▶ Exercise aim
Copy each line below in which the word "named" occurs.

▶ Entries supplied
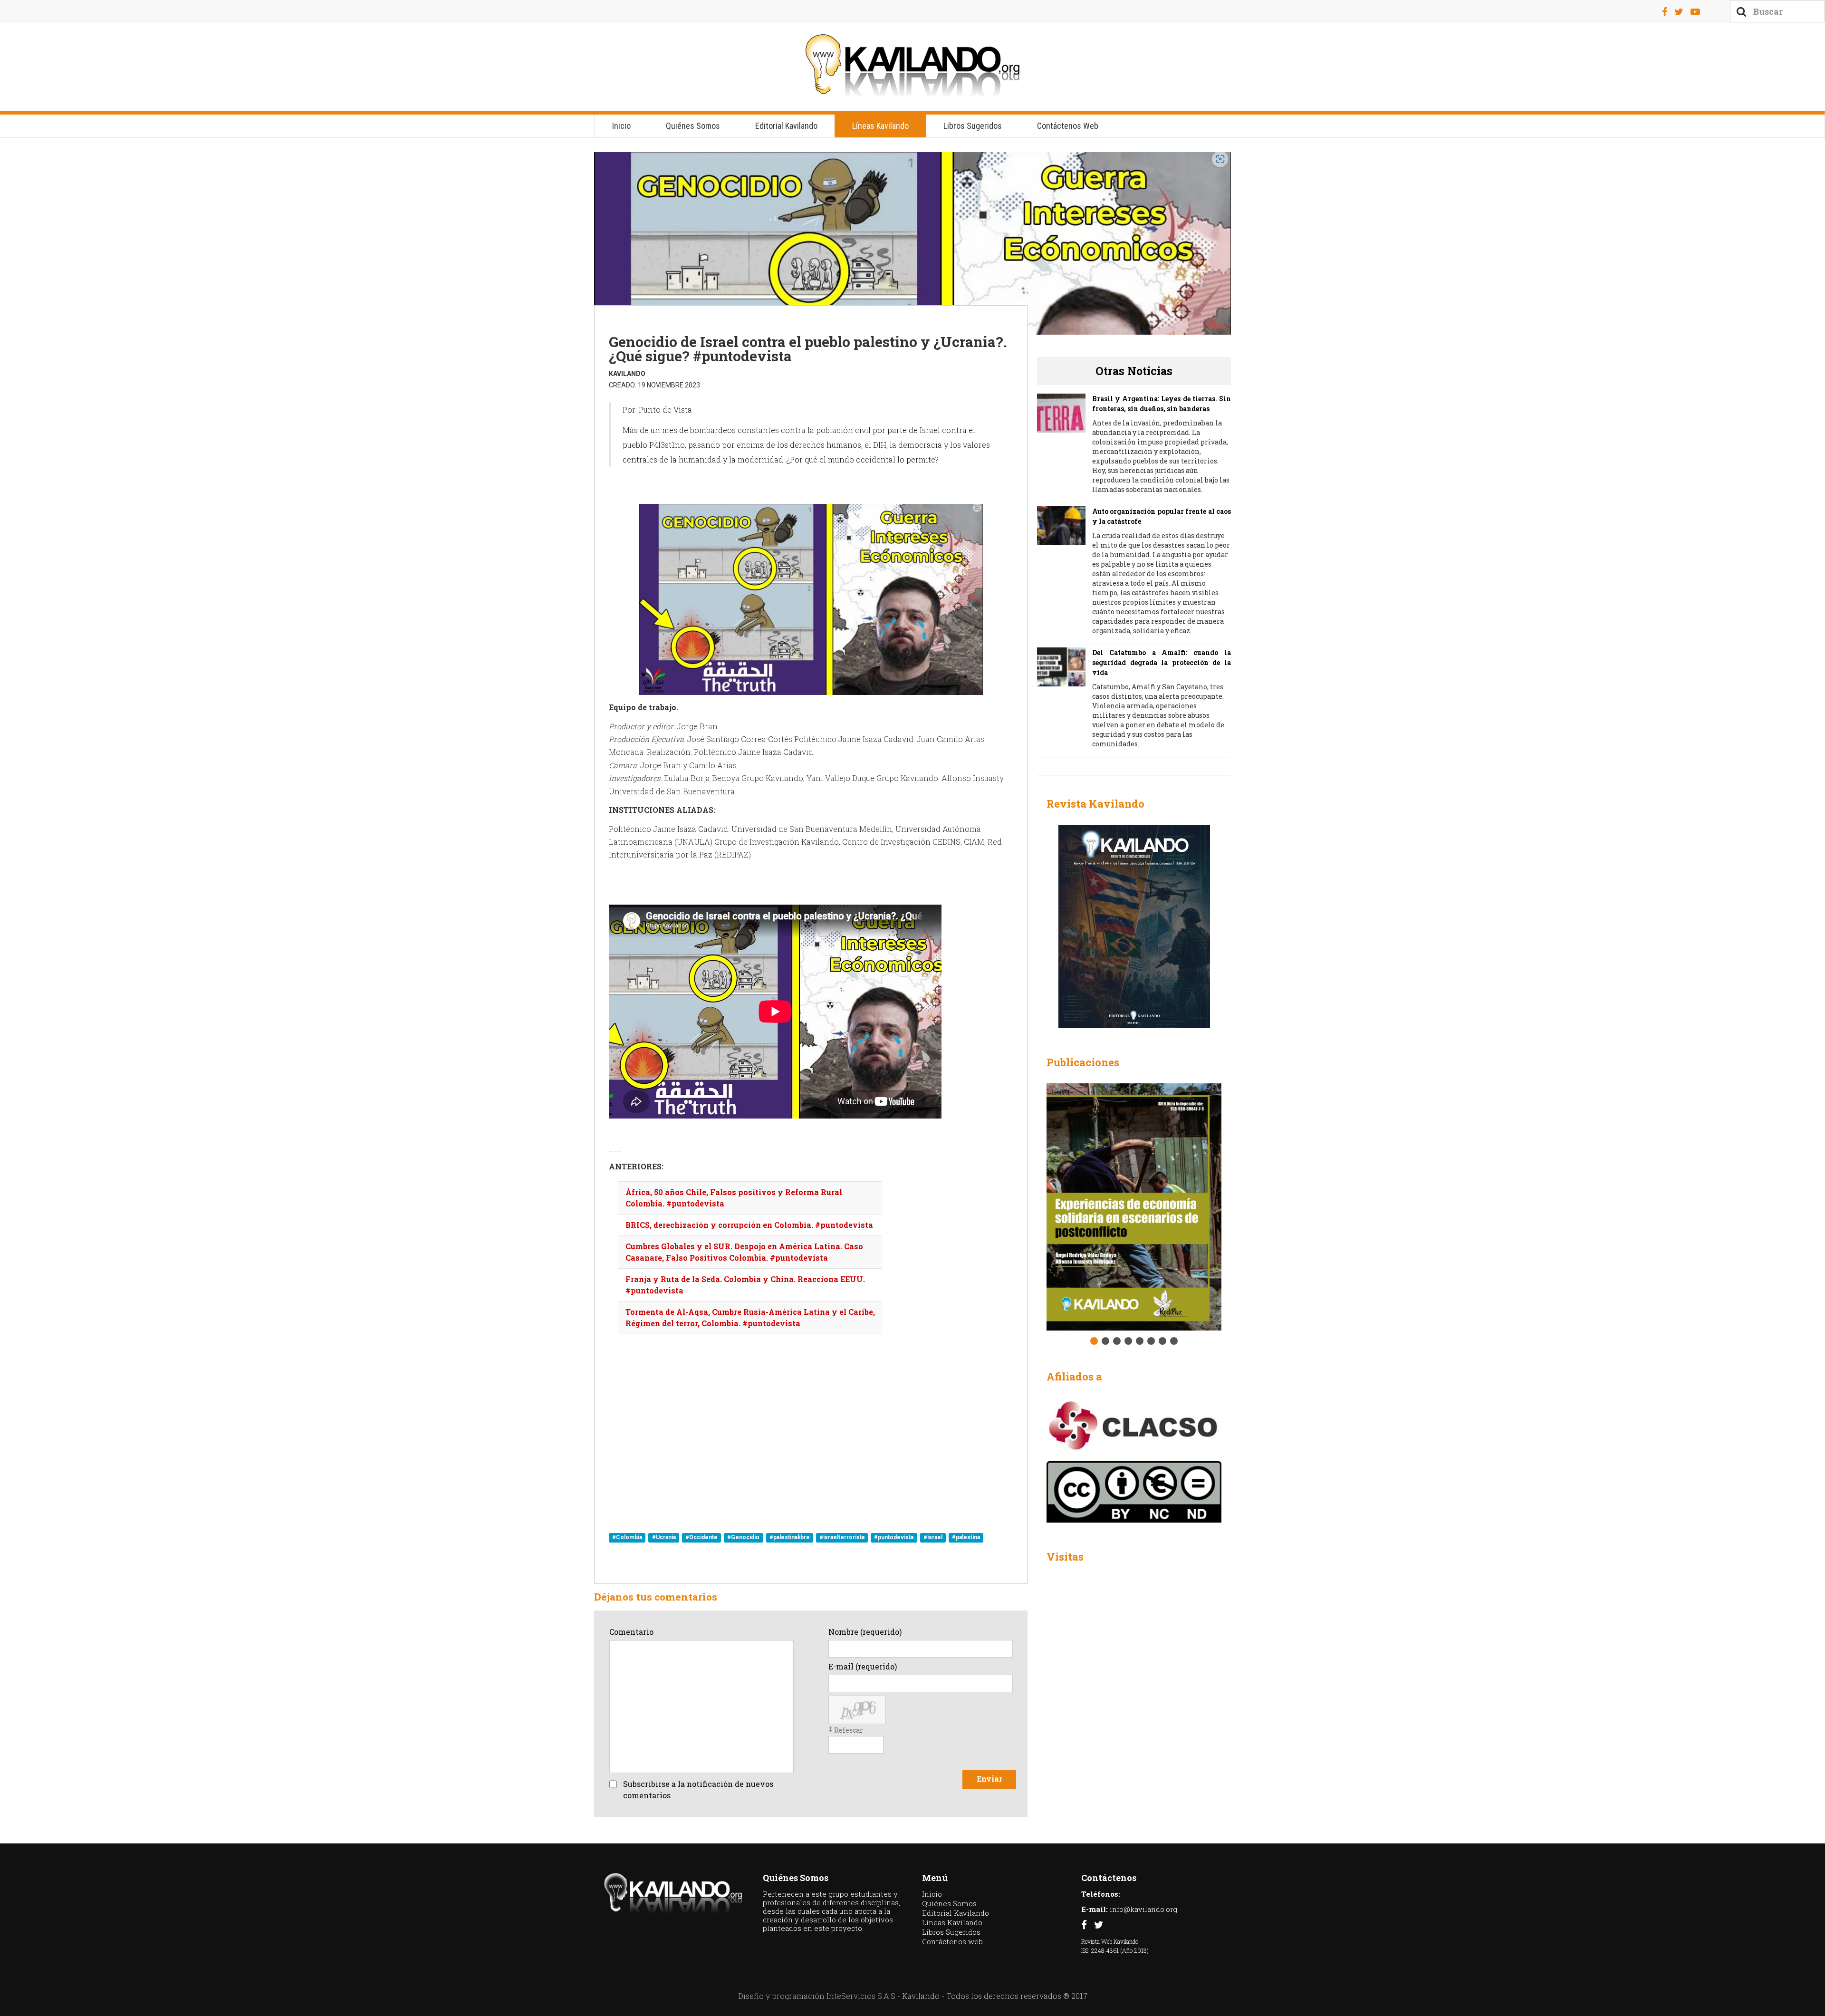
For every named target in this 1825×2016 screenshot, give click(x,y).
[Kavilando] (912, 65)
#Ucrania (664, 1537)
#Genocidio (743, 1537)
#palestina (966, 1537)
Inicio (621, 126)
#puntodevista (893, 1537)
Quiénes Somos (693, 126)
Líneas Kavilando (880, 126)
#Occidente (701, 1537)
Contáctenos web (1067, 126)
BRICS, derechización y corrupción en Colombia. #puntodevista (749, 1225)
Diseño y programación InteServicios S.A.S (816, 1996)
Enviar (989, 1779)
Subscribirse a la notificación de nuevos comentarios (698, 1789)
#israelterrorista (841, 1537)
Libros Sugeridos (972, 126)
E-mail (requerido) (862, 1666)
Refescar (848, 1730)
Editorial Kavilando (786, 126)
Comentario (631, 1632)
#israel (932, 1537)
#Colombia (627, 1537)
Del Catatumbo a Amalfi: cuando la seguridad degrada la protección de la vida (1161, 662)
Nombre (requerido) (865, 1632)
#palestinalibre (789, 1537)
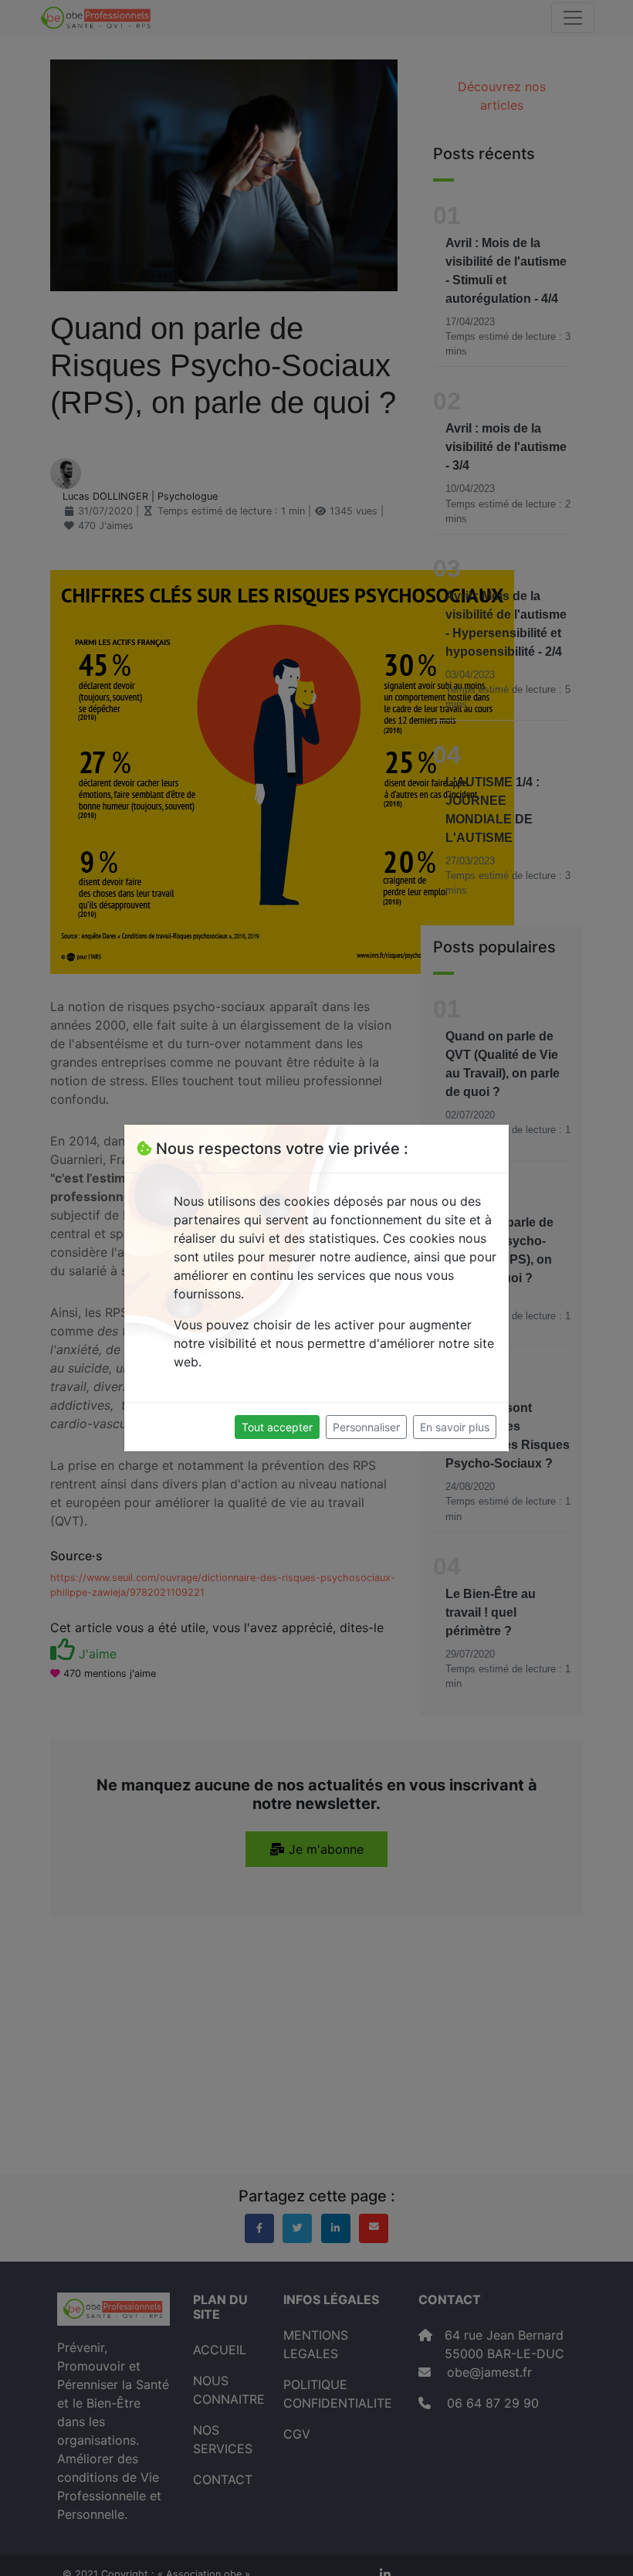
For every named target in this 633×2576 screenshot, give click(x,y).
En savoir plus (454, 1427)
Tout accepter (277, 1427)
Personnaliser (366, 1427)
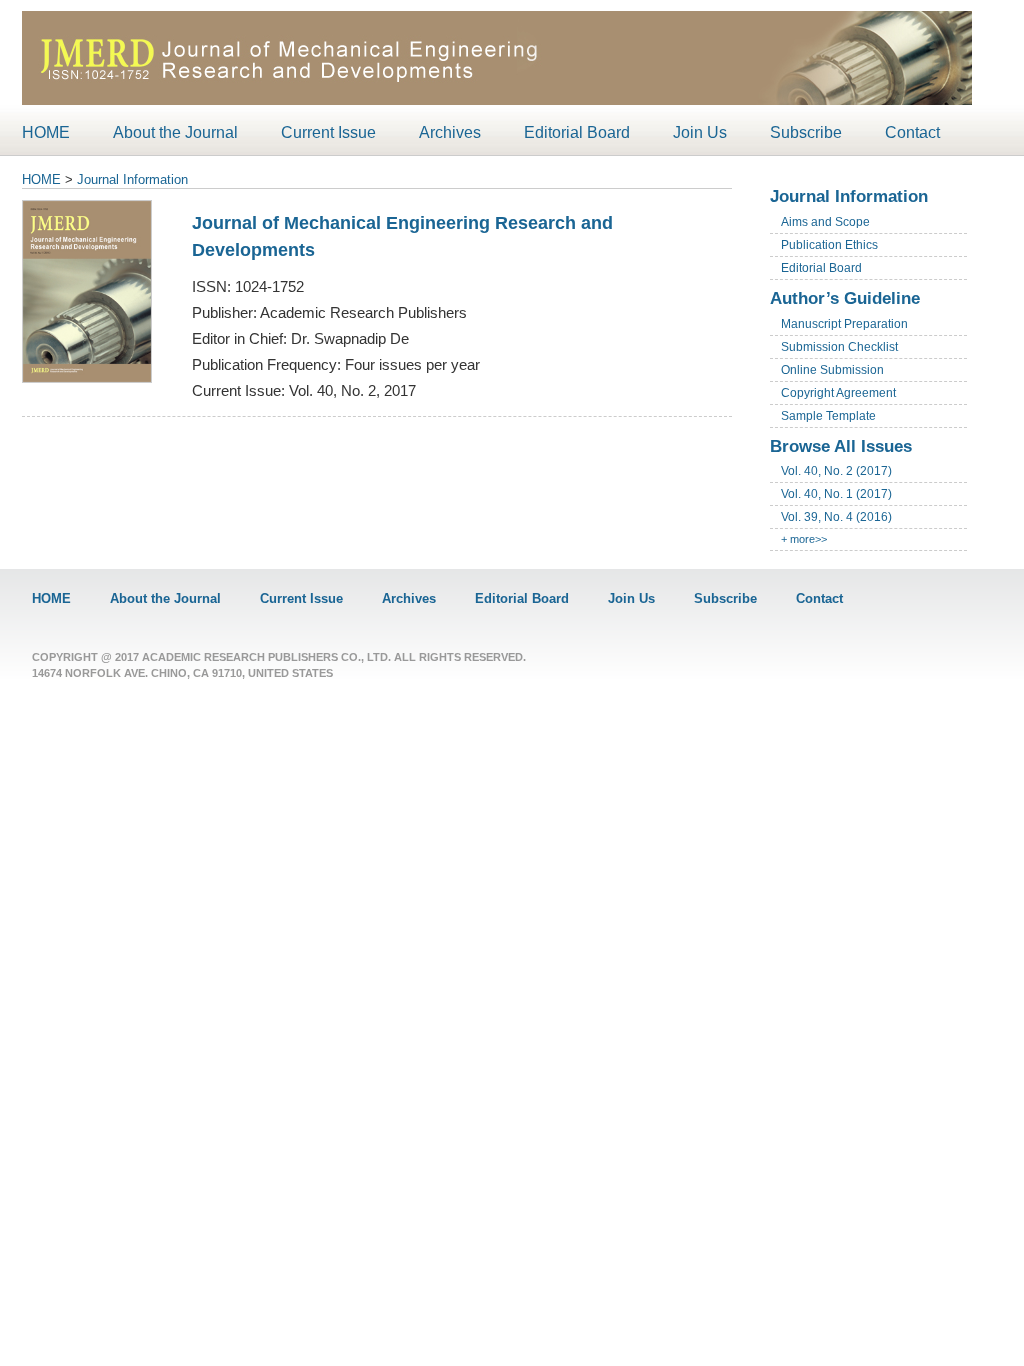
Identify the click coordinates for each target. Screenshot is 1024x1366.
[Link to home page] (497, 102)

▶ Written solution
For every named target in this 1825×2016 screenshot, give click(x,y).
For every named target in this 633×2576 screenshot, give click(x,y).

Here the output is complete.